Entries for locating words and elements

** begin **

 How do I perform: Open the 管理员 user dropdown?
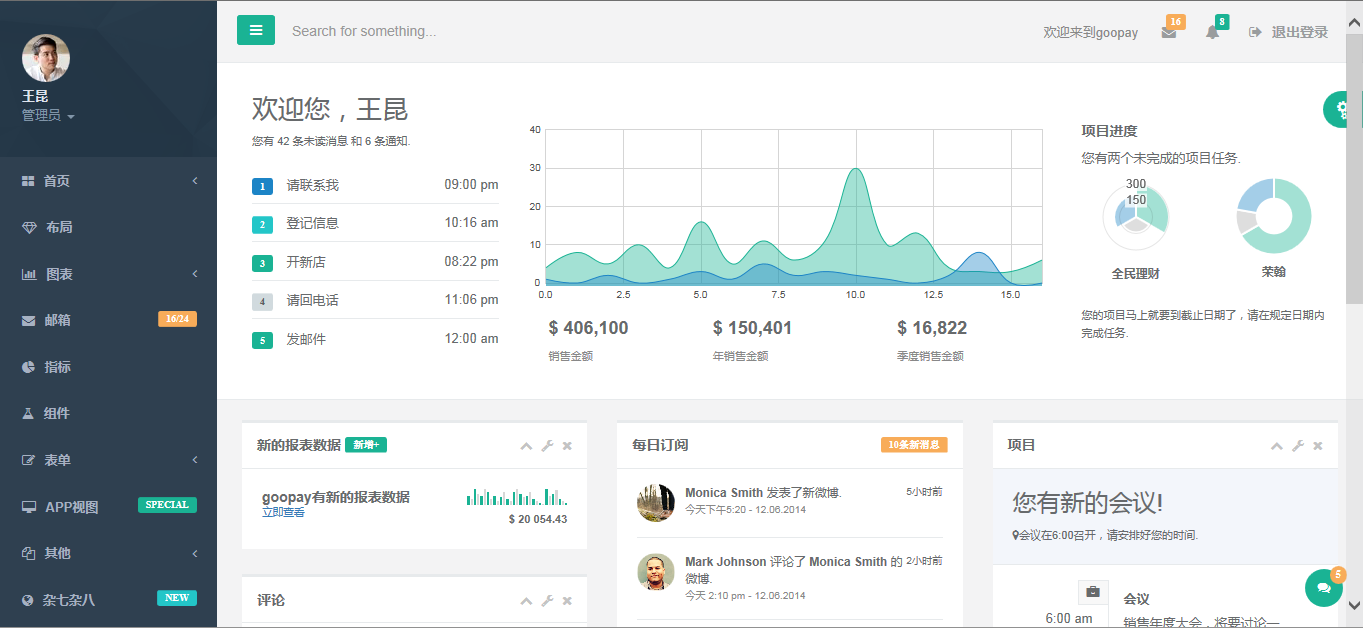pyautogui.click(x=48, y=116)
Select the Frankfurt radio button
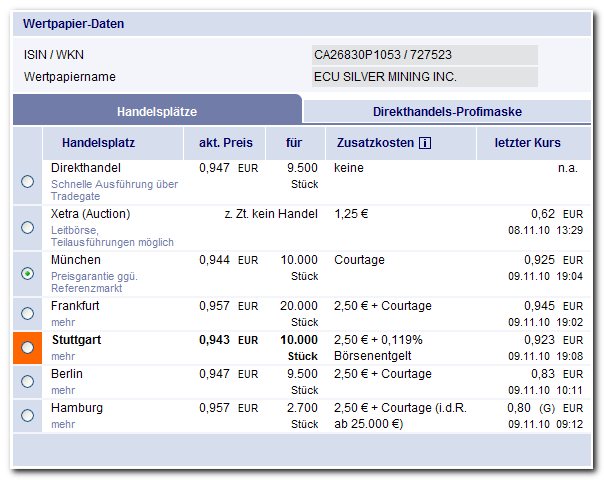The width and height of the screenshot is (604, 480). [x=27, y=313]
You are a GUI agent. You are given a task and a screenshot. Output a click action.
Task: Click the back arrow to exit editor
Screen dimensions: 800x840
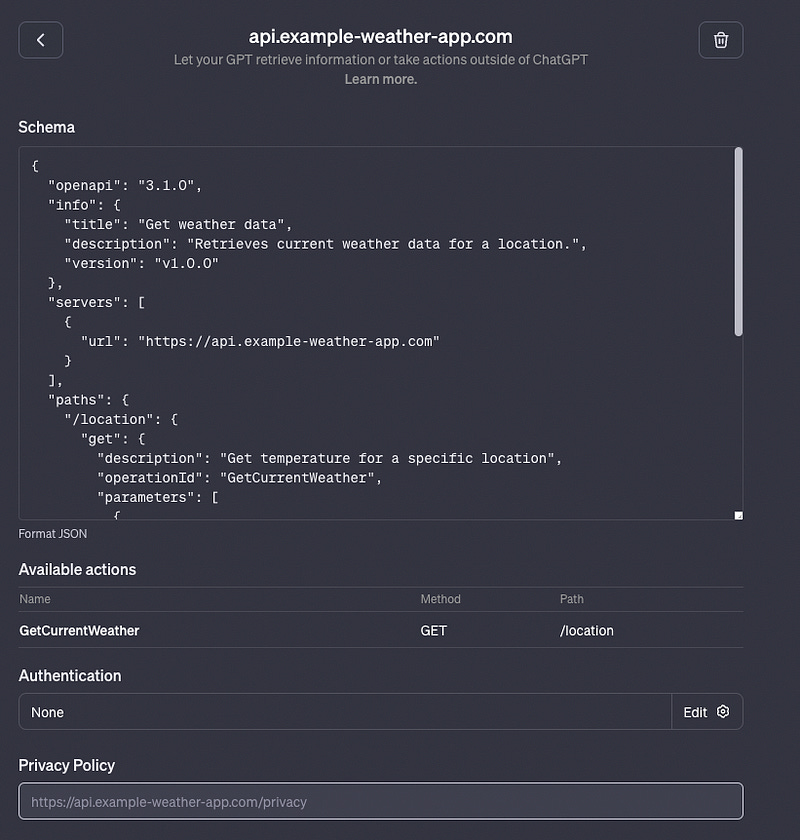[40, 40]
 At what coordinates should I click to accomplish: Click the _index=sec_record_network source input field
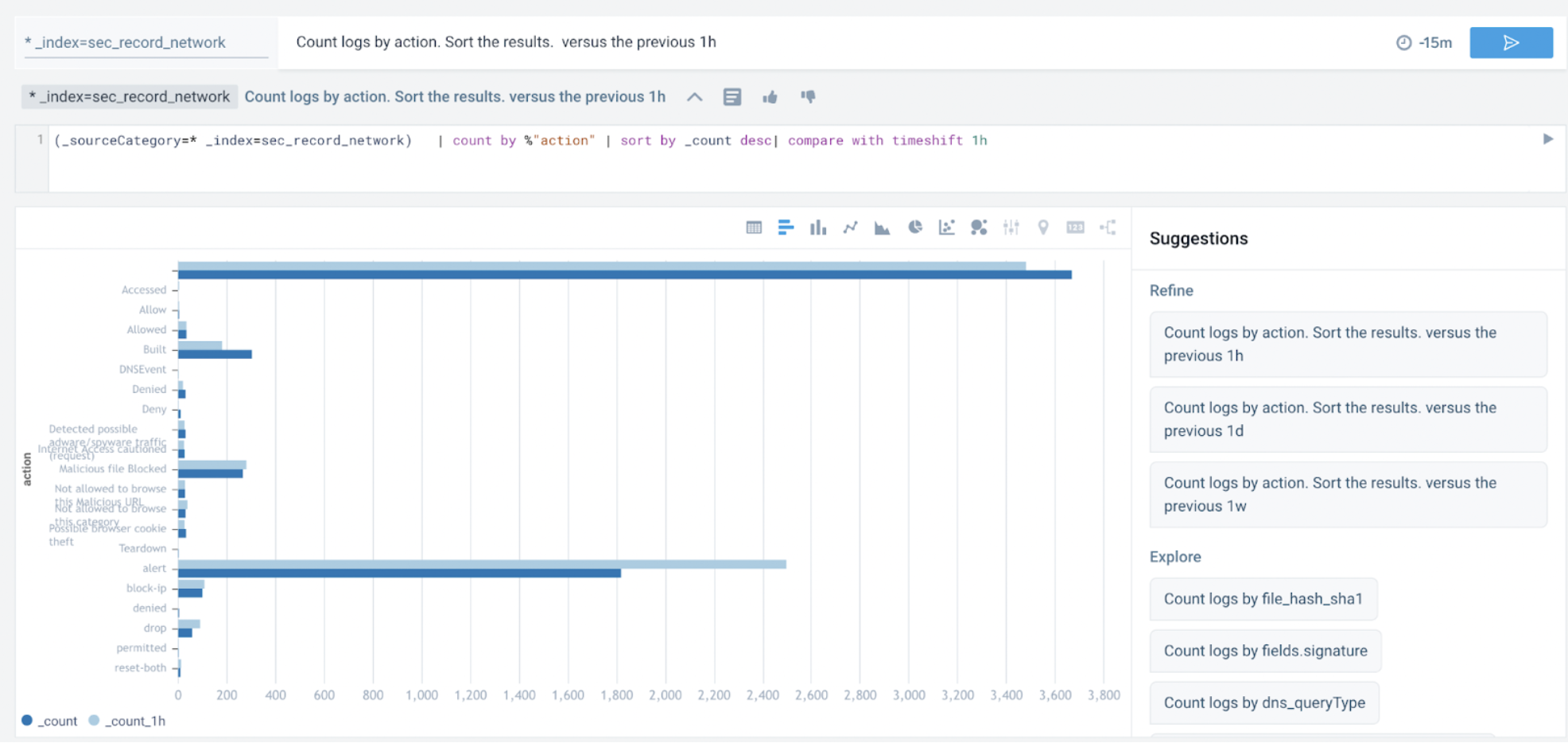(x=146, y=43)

** end **

_GOAL_
Output the records above line for line, unchanged, leaving out the pictures.

_EXERCISE OUTPUT_
 How do I perform: Open the 管理员 user dropdown?
pyautogui.click(x=48, y=116)
Select the Frankfurt radio button
The width and height of the screenshot is (604, 480). [x=27, y=313]
You are a GUI agent. You are given a task and a screenshot. Output a click action.
Task: Click the back arrow to exit editor
Screen dimensions: 800x840
[40, 40]
 At what coordinates should I click to accomplish: Click the _index=sec_record_network source input field
(x=146, y=43)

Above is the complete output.